**** Data

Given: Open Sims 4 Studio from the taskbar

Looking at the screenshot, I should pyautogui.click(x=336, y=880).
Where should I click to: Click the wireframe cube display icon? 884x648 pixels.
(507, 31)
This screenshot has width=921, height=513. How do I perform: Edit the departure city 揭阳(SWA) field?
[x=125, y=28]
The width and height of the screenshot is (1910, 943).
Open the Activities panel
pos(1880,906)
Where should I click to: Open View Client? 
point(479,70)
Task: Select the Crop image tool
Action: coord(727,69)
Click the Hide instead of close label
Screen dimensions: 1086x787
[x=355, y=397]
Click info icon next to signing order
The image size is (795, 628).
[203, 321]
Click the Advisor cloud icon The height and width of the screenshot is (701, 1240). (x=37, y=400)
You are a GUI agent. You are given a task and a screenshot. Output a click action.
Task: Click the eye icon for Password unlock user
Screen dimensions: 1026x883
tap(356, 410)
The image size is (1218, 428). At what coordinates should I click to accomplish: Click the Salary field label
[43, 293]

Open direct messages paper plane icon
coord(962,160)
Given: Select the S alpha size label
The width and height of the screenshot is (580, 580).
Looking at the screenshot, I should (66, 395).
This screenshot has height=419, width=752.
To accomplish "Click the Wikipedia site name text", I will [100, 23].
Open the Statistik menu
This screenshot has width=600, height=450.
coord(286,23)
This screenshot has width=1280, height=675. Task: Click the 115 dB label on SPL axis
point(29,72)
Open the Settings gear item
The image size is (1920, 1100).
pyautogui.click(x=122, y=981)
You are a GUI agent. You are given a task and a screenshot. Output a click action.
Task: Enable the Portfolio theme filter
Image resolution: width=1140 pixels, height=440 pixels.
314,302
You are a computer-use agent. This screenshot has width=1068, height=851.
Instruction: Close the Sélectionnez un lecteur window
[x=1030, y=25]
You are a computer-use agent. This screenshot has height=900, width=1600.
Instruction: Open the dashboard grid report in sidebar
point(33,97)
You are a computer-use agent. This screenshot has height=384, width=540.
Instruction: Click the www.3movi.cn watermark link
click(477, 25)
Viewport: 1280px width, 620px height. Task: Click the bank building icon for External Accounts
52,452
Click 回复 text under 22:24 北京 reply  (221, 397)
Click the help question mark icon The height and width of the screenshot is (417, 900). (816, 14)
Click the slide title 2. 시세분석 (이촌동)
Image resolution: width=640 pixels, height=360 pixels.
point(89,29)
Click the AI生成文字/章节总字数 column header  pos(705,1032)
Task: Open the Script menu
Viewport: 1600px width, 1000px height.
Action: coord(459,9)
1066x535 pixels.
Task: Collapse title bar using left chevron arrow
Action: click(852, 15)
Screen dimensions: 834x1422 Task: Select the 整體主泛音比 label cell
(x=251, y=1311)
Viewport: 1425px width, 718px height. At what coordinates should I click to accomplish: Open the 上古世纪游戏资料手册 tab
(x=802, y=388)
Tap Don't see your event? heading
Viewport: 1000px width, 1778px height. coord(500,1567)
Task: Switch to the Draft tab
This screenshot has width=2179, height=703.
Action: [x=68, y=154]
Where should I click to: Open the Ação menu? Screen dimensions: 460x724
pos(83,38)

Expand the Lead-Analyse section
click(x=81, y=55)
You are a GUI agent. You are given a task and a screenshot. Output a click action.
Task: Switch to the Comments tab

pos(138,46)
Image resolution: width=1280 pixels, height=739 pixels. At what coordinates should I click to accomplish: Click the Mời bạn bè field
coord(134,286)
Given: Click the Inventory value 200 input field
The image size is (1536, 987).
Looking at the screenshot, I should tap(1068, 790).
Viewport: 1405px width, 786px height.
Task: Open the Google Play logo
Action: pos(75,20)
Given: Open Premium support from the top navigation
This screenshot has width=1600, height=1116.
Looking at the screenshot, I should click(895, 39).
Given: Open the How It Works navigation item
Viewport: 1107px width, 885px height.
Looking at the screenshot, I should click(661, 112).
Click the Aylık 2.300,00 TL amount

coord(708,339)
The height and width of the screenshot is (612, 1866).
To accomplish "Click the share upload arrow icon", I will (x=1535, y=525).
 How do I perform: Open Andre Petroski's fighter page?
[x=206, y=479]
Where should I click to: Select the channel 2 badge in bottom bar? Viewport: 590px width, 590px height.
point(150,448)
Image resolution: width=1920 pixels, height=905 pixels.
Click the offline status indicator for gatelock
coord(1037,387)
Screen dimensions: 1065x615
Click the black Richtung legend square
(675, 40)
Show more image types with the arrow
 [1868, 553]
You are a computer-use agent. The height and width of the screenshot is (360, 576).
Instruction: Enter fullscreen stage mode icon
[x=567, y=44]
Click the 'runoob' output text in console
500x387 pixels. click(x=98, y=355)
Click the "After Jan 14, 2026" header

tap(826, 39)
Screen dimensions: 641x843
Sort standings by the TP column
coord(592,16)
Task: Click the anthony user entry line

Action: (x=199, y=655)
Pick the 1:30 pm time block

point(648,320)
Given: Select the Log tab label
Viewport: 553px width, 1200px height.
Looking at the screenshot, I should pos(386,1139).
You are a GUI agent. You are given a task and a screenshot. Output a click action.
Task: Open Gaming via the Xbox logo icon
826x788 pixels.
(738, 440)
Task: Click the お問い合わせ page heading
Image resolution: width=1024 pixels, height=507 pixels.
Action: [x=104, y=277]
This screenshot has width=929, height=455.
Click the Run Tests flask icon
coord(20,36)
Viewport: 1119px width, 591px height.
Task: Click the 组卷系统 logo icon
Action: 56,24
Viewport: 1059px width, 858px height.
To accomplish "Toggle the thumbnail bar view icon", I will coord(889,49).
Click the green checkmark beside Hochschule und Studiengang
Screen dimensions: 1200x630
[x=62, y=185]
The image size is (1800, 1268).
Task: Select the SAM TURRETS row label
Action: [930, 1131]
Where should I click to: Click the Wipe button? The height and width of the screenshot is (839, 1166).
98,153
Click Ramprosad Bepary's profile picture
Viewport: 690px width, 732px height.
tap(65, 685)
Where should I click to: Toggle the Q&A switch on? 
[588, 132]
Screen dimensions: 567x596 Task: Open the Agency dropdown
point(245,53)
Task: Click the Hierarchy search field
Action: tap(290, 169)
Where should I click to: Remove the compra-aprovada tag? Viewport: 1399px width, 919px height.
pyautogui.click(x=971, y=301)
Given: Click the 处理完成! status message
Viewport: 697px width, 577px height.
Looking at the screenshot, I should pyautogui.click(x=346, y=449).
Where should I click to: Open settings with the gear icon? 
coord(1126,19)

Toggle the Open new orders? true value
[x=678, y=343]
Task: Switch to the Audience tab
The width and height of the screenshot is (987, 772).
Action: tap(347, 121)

********

Task requirements - Which lines of the records above contain the word "navigation"? Copy each of them.

Exercise solution -
Given: Open Premium support from the top navigation
Given: Open the How It Works navigation item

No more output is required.